§ Records for locating displayed items:
# # # # #
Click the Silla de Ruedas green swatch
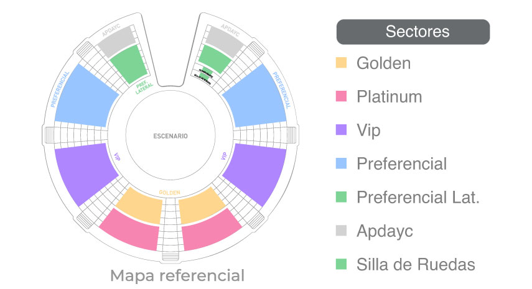341,264
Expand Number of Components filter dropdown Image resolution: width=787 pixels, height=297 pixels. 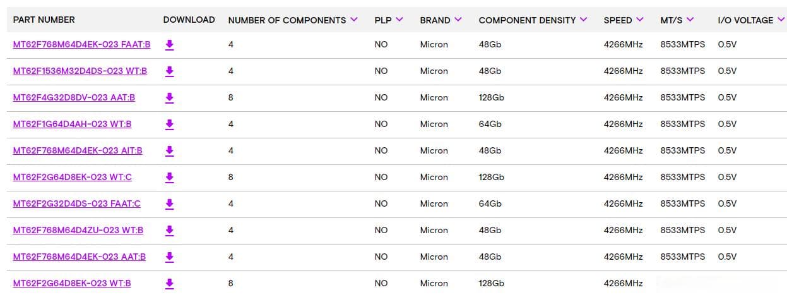click(x=354, y=20)
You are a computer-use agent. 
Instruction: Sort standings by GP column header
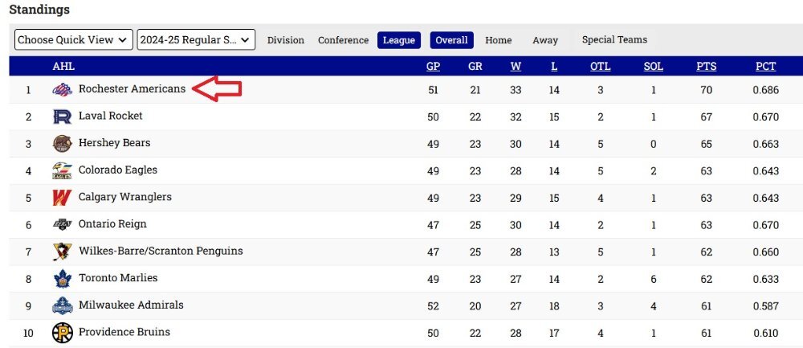(434, 66)
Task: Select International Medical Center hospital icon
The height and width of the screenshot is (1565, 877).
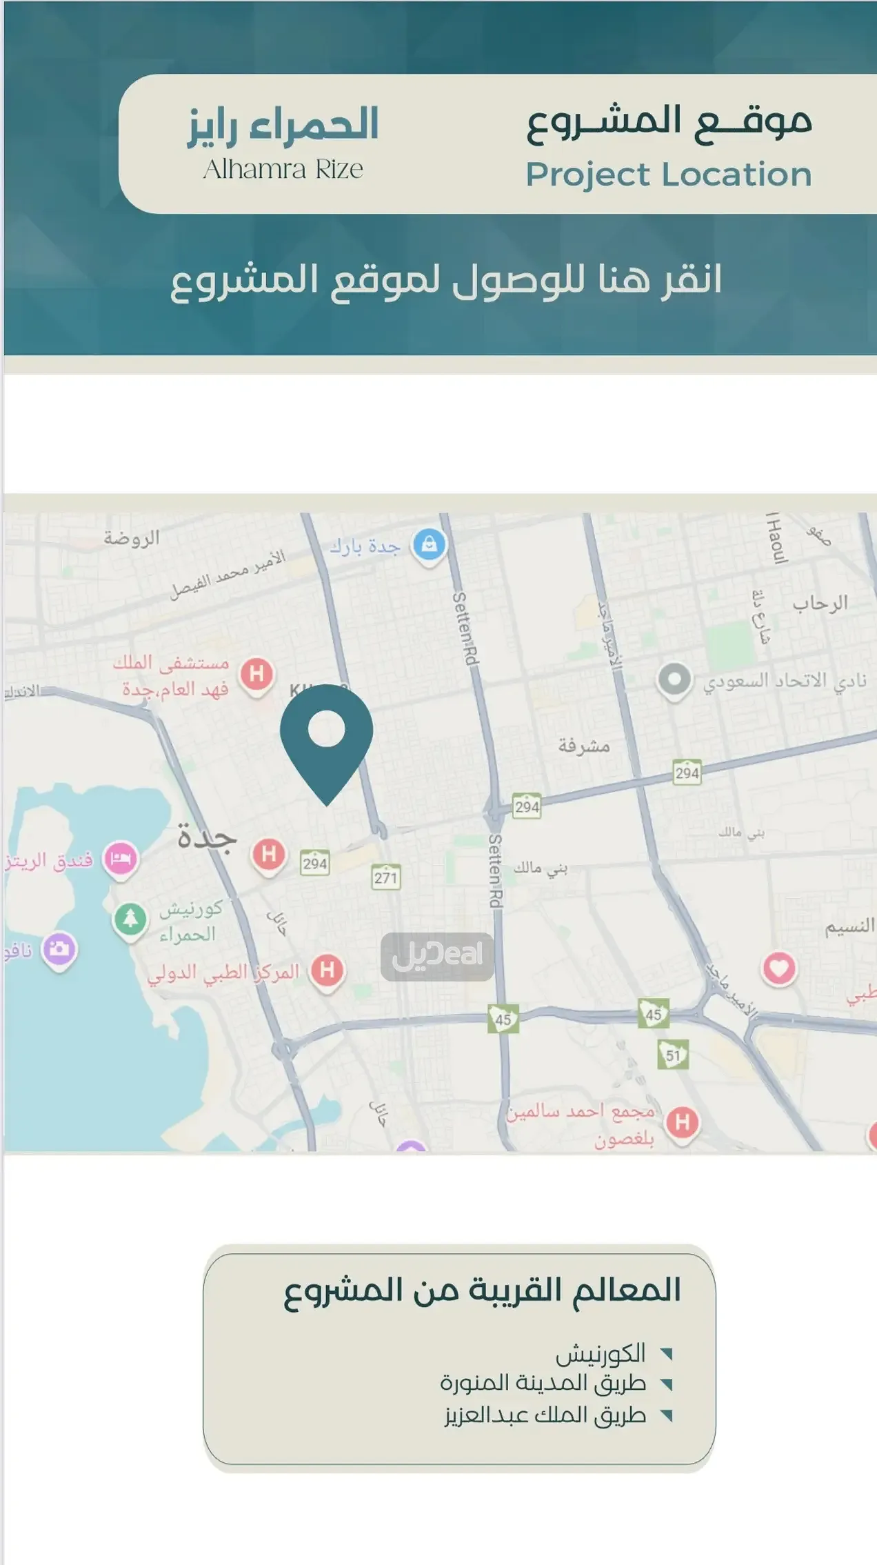Action: pyautogui.click(x=327, y=970)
# # # # #
§ Objective: Rewrite the lines of the items from the one containing "Task: Select International" through the end of the records, inclusive, replacing "hospital" with "clinic" and leaving everything else unchanged. Omit the pictures from your answer.

§ Exercise solution:
Task: Select International Medical Center clinic icon
The height and width of the screenshot is (1565, 877).
Action: pyautogui.click(x=327, y=970)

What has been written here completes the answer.